--- EXCERPTED DATA Enclosed Below ---
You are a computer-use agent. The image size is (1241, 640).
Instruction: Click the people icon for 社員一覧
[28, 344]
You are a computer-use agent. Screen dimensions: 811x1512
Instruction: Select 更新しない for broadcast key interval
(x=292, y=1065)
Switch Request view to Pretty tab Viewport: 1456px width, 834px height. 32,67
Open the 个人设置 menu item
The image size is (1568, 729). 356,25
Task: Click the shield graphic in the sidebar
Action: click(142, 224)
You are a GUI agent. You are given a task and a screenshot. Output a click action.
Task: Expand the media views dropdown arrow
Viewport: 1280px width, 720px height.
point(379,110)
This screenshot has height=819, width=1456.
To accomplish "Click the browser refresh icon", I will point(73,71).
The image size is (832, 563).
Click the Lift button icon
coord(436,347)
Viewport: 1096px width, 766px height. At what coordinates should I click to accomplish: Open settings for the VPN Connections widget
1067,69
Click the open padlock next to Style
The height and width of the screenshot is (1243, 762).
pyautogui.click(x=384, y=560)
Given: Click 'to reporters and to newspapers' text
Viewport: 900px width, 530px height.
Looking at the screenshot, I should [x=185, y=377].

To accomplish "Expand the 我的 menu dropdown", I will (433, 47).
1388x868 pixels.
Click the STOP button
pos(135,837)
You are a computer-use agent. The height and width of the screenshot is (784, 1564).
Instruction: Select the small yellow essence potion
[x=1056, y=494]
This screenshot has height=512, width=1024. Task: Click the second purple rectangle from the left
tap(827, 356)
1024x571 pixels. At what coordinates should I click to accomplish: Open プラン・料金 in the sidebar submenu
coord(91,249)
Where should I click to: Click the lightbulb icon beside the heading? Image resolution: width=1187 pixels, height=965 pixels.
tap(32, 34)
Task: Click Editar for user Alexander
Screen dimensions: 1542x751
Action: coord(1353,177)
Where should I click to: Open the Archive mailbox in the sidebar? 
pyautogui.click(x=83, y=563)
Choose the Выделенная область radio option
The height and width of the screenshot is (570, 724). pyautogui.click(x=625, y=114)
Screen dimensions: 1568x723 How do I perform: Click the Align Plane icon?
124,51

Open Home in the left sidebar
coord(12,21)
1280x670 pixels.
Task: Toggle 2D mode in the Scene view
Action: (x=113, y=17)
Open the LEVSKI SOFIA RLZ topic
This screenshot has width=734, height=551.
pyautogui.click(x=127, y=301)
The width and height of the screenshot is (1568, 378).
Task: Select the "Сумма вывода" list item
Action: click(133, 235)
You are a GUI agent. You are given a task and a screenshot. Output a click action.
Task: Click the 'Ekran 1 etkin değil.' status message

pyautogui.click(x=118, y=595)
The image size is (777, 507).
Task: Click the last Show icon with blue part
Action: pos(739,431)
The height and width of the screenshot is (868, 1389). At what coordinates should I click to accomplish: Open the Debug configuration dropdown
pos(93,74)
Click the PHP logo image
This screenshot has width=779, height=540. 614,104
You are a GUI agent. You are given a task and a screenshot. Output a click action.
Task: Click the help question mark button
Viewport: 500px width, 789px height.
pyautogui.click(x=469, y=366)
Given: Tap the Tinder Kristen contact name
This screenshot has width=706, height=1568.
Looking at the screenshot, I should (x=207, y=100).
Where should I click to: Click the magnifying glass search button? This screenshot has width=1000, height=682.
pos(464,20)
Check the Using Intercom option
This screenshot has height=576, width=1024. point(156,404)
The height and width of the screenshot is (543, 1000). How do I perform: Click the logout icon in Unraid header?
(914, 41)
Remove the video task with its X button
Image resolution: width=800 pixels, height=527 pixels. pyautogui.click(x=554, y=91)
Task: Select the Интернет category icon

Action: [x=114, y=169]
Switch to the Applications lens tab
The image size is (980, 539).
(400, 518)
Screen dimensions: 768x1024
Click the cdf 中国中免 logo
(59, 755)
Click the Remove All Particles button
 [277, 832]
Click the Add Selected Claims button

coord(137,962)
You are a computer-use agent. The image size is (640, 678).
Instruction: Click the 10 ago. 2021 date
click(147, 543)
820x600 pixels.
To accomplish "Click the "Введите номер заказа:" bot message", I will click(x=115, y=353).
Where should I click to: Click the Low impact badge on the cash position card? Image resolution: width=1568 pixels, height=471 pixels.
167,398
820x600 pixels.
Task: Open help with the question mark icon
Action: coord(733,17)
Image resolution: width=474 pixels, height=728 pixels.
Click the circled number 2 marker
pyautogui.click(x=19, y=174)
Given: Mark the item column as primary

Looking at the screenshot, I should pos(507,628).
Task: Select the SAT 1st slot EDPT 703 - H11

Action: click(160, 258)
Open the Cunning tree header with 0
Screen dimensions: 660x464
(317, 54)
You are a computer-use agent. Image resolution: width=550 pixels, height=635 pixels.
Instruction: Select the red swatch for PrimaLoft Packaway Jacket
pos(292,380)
--- End of Enclosed EXCERPTED DATA ---
Show every line from the entries that includes the word "agent".

SOLVED EXERCISE -
You are a computer-use agent. The image size is (1241, 640).
You are a computer-use agent. Screen dimensions: 811x1512
You are a GUI agent. You are given a task and a screenshot. Output a click action.
You are a computer-use agent. The height and width of the screenshot is (784, 1564).
You are a GUI agent. You are given a task and a screenshot. Output a click action.
You are a GUI agent. You are given a task and a screenshot. Output a click action.
You are a computer-use agent. The image size is (640, 678).
You are a computer-use agent. Image resolution: width=550 pixels, height=635 pixels.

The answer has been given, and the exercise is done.